Zeitz Museum by Thomas Heatherwick

Icon's Christopher Turner writes about Thomas Heatherwick's plans for the first contemporary African art museum on the continent unveiled at Design Indaba 2014.
Zeitz Museum of Contemporary Art Africa designed by Thomas Heatherwick
Zeitz Museum of Contemporary Art Africa designed by Thomas Heatherwick

Thomas Heatherwick has unveiled plans to convert a giant concrete grain silo on the Cape Town waterfront into the continent’s first museum devoted to contemporary African art. It is already proving to be one of the British designer’s most heartfelt projects

In an auditorium in Cape Town, Thomas Heatherwick is giving an animated talk about his London studio, which is 20 years old this summer. Often described as resembling a final Marx brother, the 44-year-old Heatherwick has two-week stubble and a curly mop of black hair. He is dressed in a thick waistcoat, clunky shoes and baggy trousers decorated with broad dotted lines.

As he takes the audience on a modest tour of his prolific output – the Seed Cathedral for the Shanghai World Expo, the double-decker London bus, the kinetic Olympic cauldron, the proposed garden bridge over the Thames – he frequently resorts to histrionics to make a point: he recoils in mock disgust at the neon safety poles used in previous buses; he sticks out his belly to imitate the undulations of the specially cast concrete columns in the campus building he is completing in Singapore.

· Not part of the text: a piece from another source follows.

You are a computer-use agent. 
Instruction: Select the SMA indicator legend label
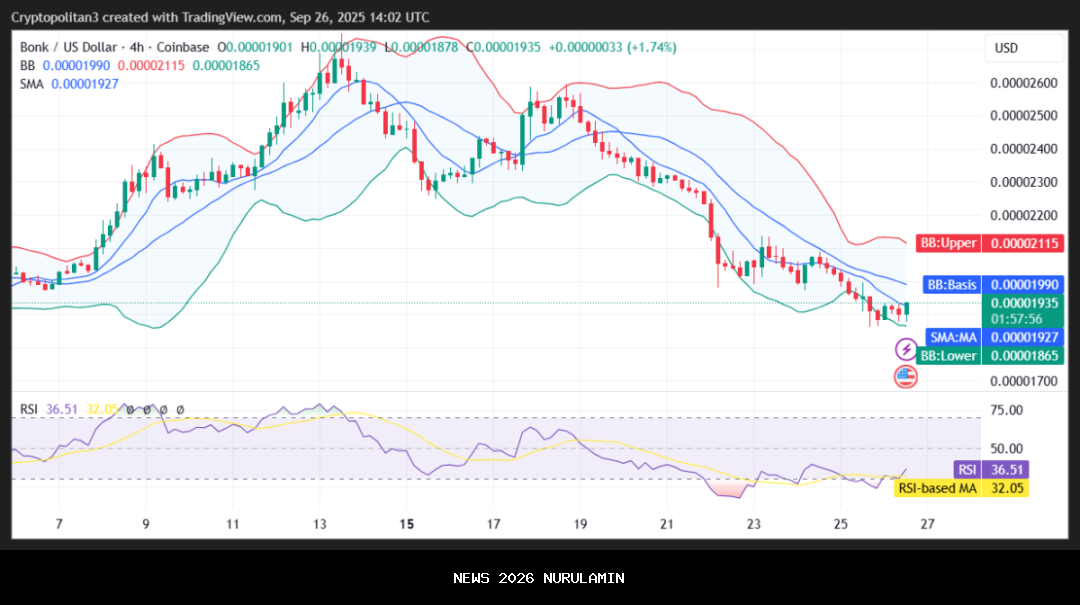click(x=32, y=84)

He talks sincerely about giving concrete “more love”, and jokes of the “inner pervert in all of us” that can’t resist reaching out to touch such pregnant forms.

Then Heatherwick pauses to make what he calls “an exciting announcement”, and the mood changes. He seems to well up with emotion – his hands are trembling, people lean forward as if to inspect whether there are actual tears. “He was super emotional,” Ravi Naidoo, the organiser of the Design Indaba conference, tells me later. “He was absolutely vibrating, and in fact he said to me afterwards that he’s never felt so emotional about launching a project before.”

Heatherwick unveiled his plans for converting a massive grain silo on the Cape Town waterfront into the Zeitz Museum of Contemporary Art Africa. Once the tallest building in South Africa (at 57m), the silo closed in 2001 and fell into dereliction, a hulk of concrete that was an awkward eyesore in a gentrifying district. His renovation will make it, he says to wide applause, the first museum of contemporary African art anywhere on the continent (and it will be his first building in Africa). The talk ended with a standing ovation.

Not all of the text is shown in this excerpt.